Segment Start: Task data
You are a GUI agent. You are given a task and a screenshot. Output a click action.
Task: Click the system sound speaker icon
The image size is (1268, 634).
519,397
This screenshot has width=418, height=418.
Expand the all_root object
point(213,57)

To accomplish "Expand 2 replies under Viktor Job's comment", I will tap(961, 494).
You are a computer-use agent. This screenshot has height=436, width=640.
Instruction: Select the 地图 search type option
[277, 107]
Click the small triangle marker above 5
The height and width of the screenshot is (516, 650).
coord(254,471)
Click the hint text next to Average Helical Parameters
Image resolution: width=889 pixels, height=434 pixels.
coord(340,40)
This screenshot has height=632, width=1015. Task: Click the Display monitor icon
Segment End: Task data
- _What is required_
Say each line again exactly as it appears above.

- _Answer space_
You are a GUI agent. You are given a task and a screenshot. Output a click action.
Task: Click the system sound speaker icon
The image size is (1268, 634).
519,397
This screenshot has width=418, height=418.
Expand the all_root object
point(213,57)

To accomplish "Expand 2 replies under Viktor Job's comment", I will tap(961, 494).
You are a computer-use agent. This screenshot has height=436, width=640.
Instruction: Select the 地图 search type option
[277, 107]
Click the small triangle marker above 5
The height and width of the screenshot is (516, 650).
coord(254,471)
Click the hint text next to Average Helical Parameters
Image resolution: width=889 pixels, height=434 pixels.
coord(340,40)
This screenshot has height=632, width=1015. Task: Click the Display monitor icon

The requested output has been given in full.